Dinleri semavi ve semavi olmayan şeklinde ayırdığımız zaman -izm eki bir problem olarak ortaya çıkıyor. Ancak Budizm için bunu kullandığımızda bütün budistler akla geliyor. Onlara göre de bizim dinimiz semavi değil. Dolayısıyla kafalarda bu ayrımı yapanlar da bizleriz diye düşünüyorum.

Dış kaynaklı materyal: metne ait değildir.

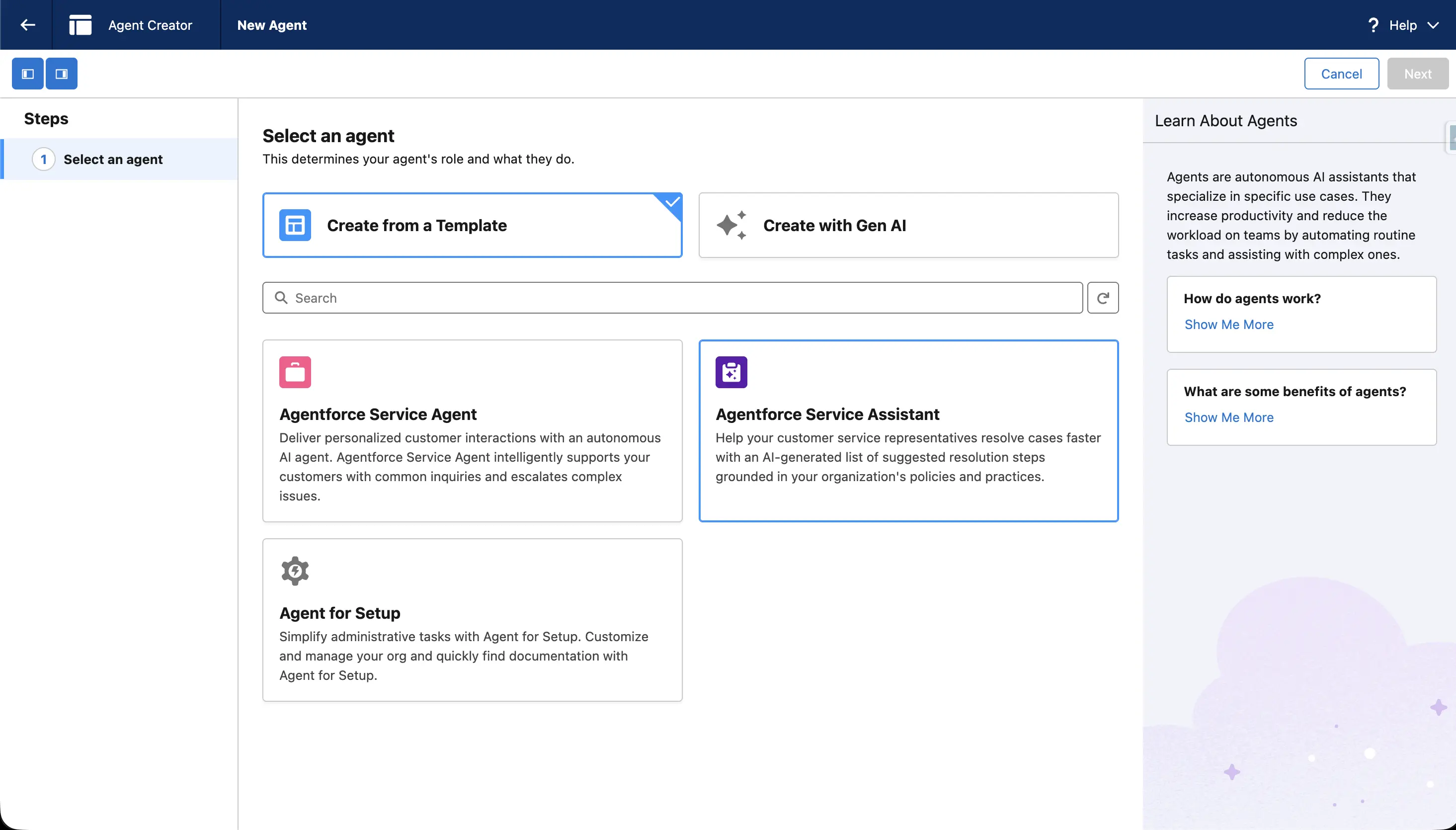This screenshot has height=830, width=1456.
Task: Click the back arrow in the header
Action: [x=27, y=24]
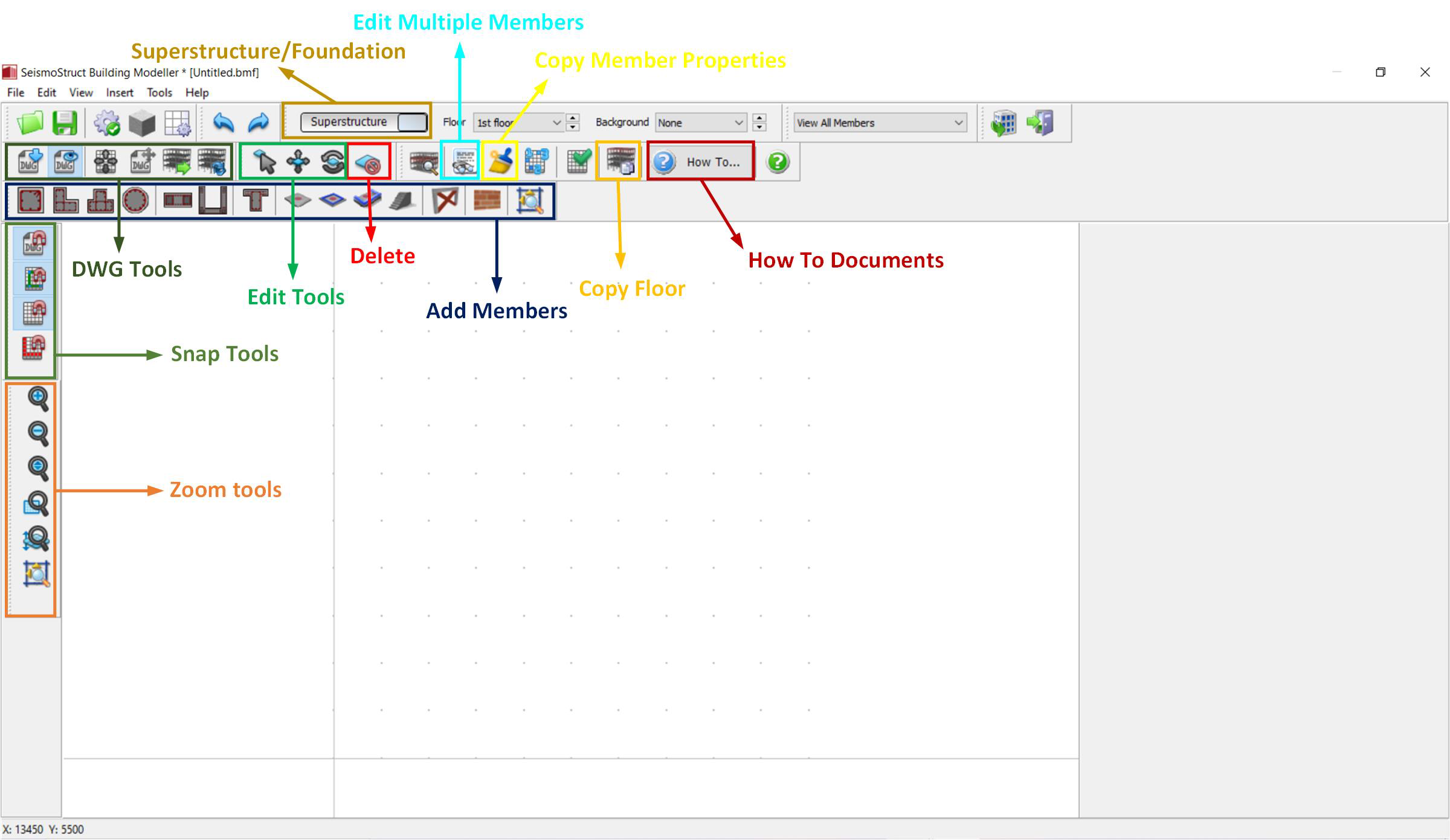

İslam'ı bir fikir akımı olarak görmemin sebeplerini de açıklamam gerekir diye düşünüyorum: İslam, bir felsefedir. Din felsefesidir. Bir dine inandığınız zaman o dinin bir felsefe olduğunu kabul etmeyebilirsiniz. Çünkü doğrudan teslimiyet gerektirir. İslam da kelime itibariyle teslimden gelir. Dolayısıyla eleştirmeye, düşünmeye ve dolayısıyla değiştirmeye aykırıdır. İşte bu yüzden değiştirilmediğini savunuruz. Halbuki, sadece Kuran-ı Kerim değiştirilmemiştir. Ayetler üzerinden değişik yorumlar yapılması suretiyle yine de değişime uğramıştır. Bunun dışında başka filozoflar da İslam'a katkı sunmuşlardır. Bunların en meşhuru da bana göre Mevlana'dır.

Bu çerçeveden baktığımız zaman İslam gayet muazzam bir fikir akımı olarak öne çıkıyor. Sadece fikri ortaya atanda bir muamma bulunuyor. Ancak tebliğciler dinler için fikir sahibi sayılabiliyor.

Ancak, din felsefesinin öğrettiği gibi teslimiyetçi ve sorgulamadan yaklaştığımız taktirde evet, İslam doğrudan Allah tarafından gönderilmiştir, evet değişime uğrayamaz, mutasyon geçiremez, değişemez. yaklaşık 1400 yıllık tecrübelerimiz bize bunun tam tersini söylese de buna inanmak mecburiyetindeyiz yoksa dinin dirliği tehlikeye düşer.